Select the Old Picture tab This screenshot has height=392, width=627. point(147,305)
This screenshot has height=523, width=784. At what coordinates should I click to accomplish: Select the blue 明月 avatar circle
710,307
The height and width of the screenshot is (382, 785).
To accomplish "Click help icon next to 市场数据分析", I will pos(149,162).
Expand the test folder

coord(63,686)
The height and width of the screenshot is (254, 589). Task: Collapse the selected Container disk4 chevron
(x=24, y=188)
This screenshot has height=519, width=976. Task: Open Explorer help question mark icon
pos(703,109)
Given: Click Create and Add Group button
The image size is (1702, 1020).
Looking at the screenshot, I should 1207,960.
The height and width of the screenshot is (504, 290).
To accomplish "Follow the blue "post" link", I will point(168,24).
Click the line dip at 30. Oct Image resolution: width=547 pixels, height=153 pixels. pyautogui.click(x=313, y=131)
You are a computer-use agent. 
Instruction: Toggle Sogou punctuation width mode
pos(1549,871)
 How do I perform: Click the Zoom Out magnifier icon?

###

**EXERCISE AIM**. Reproduce every one of the records above, substituting "symbol" for each occurrence of "icon" and leaving everything else unchanged.

**FULL ANSWER**.
Select the Old Picture tab This screenshot has height=392, width=627. point(147,305)
This screenshot has height=523, width=784. At what coordinates should I click to accomplish: Select the blue 明月 avatar circle
710,307
The height and width of the screenshot is (382, 785).
To accomplish "Click help symbol next to 市场数据分析", I will pos(149,162).
Expand the test folder

coord(63,686)
The height and width of the screenshot is (254, 589). Task: Collapse the selected Container disk4 chevron
(x=24, y=188)
This screenshot has height=519, width=976. Task: Open Explorer help question mark symbol
pos(703,109)
Given: Click Create and Add Group button
The image size is (1702, 1020).
Looking at the screenshot, I should 1207,960.
The height and width of the screenshot is (504, 290).
To accomplish "Follow the blue "post" link", I will point(168,24).
Click the line dip at 30. Oct Image resolution: width=547 pixels, height=153 pixels. pyautogui.click(x=313, y=131)
You are a computer-use agent. 
Instruction: Toggle Sogou punctuation width mode
pos(1549,871)
 How do I perform: Click the Zoom Out magnifier symbol?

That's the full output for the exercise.